I’ve mentioned before that I’m addicted to running, and Scotland is a runner’s paradise. This is especially true in the summers where it stays light for 18 hours and the temperature never rises much above 55 degrees. Suffice to say, I’m running more than ever which means that I’m also hungrier than ever.
Earlier this week, I mentioned that black beans and sweet potatoes are considered power foods for runners. Other foods on the list include blueberries and Greek yogurt, which just so happen to be two of my favorite things on the planet.
When I saw this recipe for frozen blueberries coated in honey Greek yogurt, I desperately wanted to give it a try. After all, for my morning snack I usually toss a handful of berries into my tub of yogurt, so I was pretty confident that this variety would be a crowd pleaser. It was a good idea…in theory. In actuality, (*spoiler alert*) it was pretty much a bust.

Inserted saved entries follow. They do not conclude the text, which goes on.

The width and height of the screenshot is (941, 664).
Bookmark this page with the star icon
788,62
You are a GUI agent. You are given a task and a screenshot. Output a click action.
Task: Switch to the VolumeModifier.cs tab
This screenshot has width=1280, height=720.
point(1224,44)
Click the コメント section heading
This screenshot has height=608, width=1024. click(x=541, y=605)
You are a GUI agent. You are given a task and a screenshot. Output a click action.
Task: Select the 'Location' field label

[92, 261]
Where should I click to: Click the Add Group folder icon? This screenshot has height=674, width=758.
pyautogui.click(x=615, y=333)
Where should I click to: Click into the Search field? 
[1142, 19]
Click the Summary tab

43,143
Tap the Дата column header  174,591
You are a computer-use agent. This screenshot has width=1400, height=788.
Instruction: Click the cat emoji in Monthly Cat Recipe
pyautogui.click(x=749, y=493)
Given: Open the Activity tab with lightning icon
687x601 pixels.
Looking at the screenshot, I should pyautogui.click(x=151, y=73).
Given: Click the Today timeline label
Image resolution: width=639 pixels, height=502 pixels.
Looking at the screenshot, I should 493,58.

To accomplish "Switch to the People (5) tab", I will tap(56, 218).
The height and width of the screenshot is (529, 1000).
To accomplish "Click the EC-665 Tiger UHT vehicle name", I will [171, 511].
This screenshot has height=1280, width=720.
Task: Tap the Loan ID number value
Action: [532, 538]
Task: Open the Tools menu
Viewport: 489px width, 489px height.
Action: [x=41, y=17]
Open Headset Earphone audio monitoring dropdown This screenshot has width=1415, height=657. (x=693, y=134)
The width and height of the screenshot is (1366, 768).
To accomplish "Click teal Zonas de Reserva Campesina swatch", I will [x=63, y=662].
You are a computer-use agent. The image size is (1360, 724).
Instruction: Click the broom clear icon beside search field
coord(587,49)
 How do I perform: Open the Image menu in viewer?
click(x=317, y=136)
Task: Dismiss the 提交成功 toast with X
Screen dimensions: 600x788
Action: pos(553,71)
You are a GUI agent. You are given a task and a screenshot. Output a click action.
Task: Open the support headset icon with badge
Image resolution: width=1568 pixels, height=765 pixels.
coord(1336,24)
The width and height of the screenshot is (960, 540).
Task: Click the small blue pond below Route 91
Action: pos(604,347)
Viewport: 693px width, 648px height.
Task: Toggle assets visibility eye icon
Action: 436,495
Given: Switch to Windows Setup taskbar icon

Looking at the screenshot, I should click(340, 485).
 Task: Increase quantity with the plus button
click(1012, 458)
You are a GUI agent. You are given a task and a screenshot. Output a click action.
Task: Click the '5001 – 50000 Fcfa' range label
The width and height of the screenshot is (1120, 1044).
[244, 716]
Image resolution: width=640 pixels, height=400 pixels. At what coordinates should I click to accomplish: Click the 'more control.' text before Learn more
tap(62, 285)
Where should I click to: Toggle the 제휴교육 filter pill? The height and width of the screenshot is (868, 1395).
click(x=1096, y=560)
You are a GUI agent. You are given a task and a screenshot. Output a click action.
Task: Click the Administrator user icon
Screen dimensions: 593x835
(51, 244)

The recipe instructed me to stick a toothpick through a blueberry, drag it around a tub of yogurt, and plop it onto a cookie sheet. Once your cookie sheet is full, place it in the freezer for an hour before they’re ready to eat. Then, once you’ve taken them out of the freezer, eat them within about 5 minutes or else the yogurt will melt and make a sticky mess. Simple enough. Until I got started and realized how much time it was going to take to do one single blueberry at a time. Especially since Greek Yogurt is pretty thick, so unless your fruit is securely fastened onto the toothpick, it will undoubtedly fall off and you’ll spend 30 seconds blueberry fishing.
My original idea was to make a batch to take to our Tuesday Night Bachelorette viewing. However, after spending 45 minutes making 45 yogurt covered blueberries, I realized that it was a bit too labor intensive to make enough to feed 10 girls.
Oh well, 45 were still enough to make a respectable snack for myself, so I plopped them right on in the freezer and waited for them to ice over. When they were finally ready, Jonathan and I sampled them simultaneously and I believe both of our reactions were ‘eh.’ It was okay. But the flavor definitely didn’t reflect the labor involved.
Also, it’s only 54 degrees outside, which makes the need for frozen blueberries a little unnecessary. If we were in scorching hot Houston, it would surely be a welcomed treat. It was a valiant effort, but for now, I think I’ll stick to the ole handful of blueberries in the yogurt tub. It’s all going to the same place anyway.